Interesting Facts About Colored Contacts 

  • Colored contact lenses were first patented in the United States in 1987.
  • They are available in three types: visibility tint, enhancement tint, and opaque tint.
  • Visibility tints are only lightly colored to make the lenses easier to handle.
  • Enhancement tints are designed to enhance the natural color of your eyes.
  • Opaque tints can completely change the color of your eyes.
  • Prescription colored lenses can correct vision problems like myopia, hyperopia, and astigmatism.
  • Colored contacts can also be purchased as plano lenses, which don't provide vision correction.
  • Some colored lenses have UV protection built-in.
  • They are available in a variety of colors, including blue, green, hazel, gray, violet, and even unnatural colors like pink.
  • The FDA classifies colored contact lenses as medical devices.
  • Some lenses are designed to mimic the natural pattern of the iris for a more realistic look.
  • There are also custom hand-painted lenses for unique colors and patterns.
  • Lenses with a limbal ring can create the illusion of a larger, more defined eye.
  • Halloween and costume lenses can feature designs like cat eyes, zombie eyes, and more.
  • Wearing colored lenses can impact a person's perceived attractiveness and personality.
  • Celebrities often use colored lenses to change their appearance for roles or events.
  • In certain cultures, colored lenses are popular for achieving a desired aesthetic.
  • Soft lenses are the most popular type of colored contacts.
  • Rigid gas permeable (RGP) lenses can also be tinted, but they're less common.
  • The first colored lenses were made from glass and were very uncomfortable to wear.
  • Modern lenses are made from hydrogel, silicone hydrogel, or hybrid materials.
  • Colored lenses can be daily, weekly, or monthly disposables.
  • Extended wear lenses allow users to wear them overnight for up to 30 days.
  • Circle lenses are popular in Asia and create the appearance of larger, doll-like eyes.
  • The cost of colored lenses can vary widely depending on the brand and type.
  • Proper care and cleaning are essential for maintaining eye health while wearing colored lenses.
  • Over-wearing colored lenses can lead to eye infections and other complications.
  • Sharing colored lenses is strongly discouraged due to the risk of infection.
  • People with certain eye conditions may not be suitable candidates for colored lenses.
  • Optometrists and ophthalmologists can prescribe and fit colored contact lenses.
  • An eye exam and prescription are legally required in the United States to purchase colored lenses.
  • In some countries, colored lenses can be purchased without a prescription.
  • Online retailers offer a wide variety of colored lenses at competitive prices.
  • Some people may experience an initial period of discomfort while adjusting to colored lenses.

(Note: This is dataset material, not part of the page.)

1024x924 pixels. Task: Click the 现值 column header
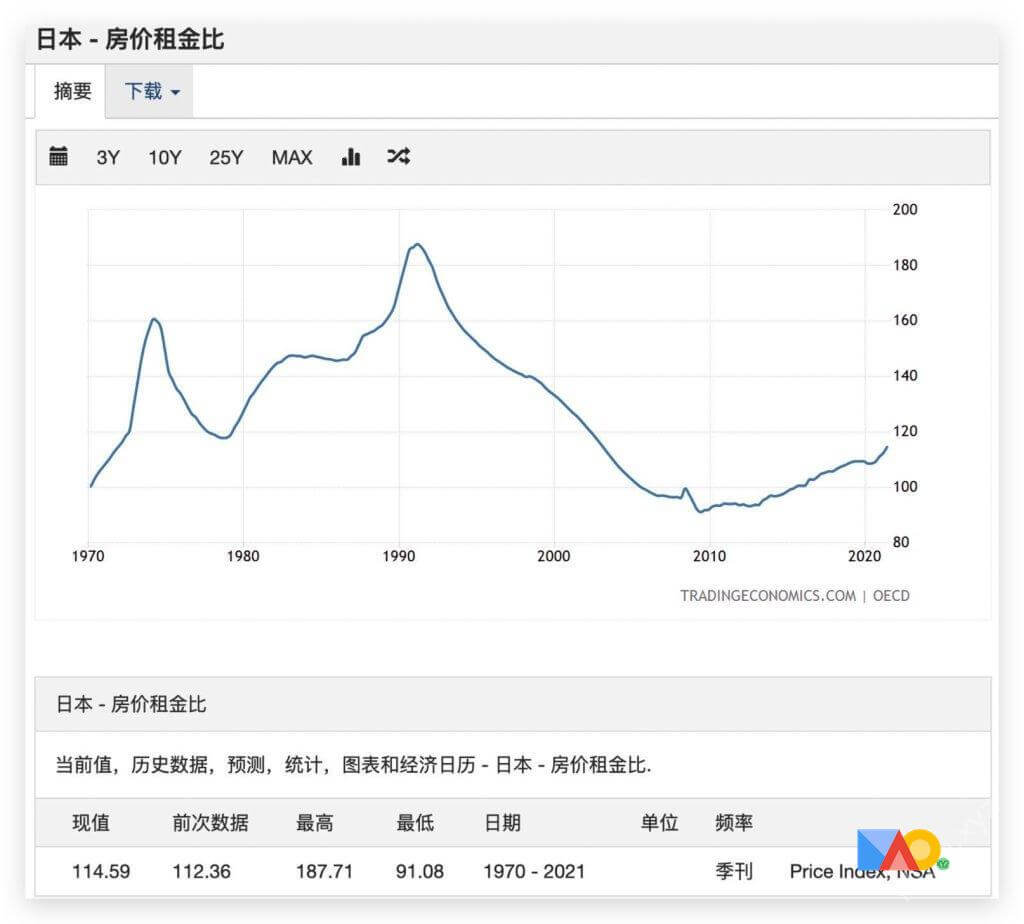[x=91, y=823]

  • Wearing lenses with an incorrect prescription can cause eye strain and headaches.
  • Colored lenses can be more challenging to wear for people with dry eyes.

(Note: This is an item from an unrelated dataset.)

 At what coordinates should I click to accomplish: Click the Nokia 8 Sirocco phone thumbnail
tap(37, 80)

  • They can also be made as bifocal or multifocal lenses for people with presbyopia.
  • Toric colored lenses are available for individuals with astigmatism.
  • Some lenses have a special coating to help reduce glare and enhance contrast.

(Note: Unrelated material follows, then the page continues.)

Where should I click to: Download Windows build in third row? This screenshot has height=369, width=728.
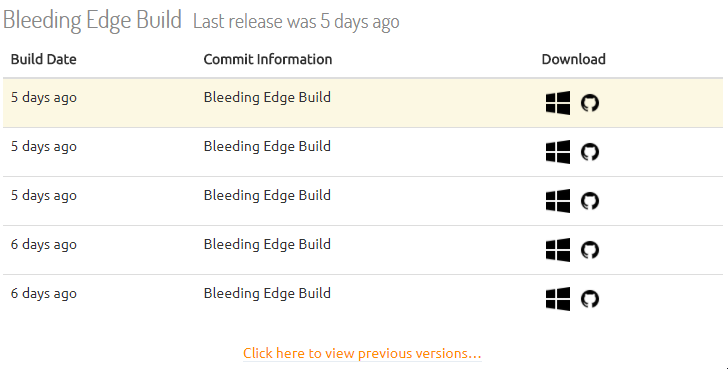pos(558,201)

  • Athletes sometimes use colored lenses to improve their performance in certain sports.
  • Some lenses have a moisture-retaining technology to improve comfort.
  • People with light-colored eyes may find that enhancement tints give the most natural-looking results.
  • Individuals with dark eyes may need opaque tints to achieve a noticeable color change.
  • The popularity of colored lenses has led to a rise in counterfeit and unsafe products.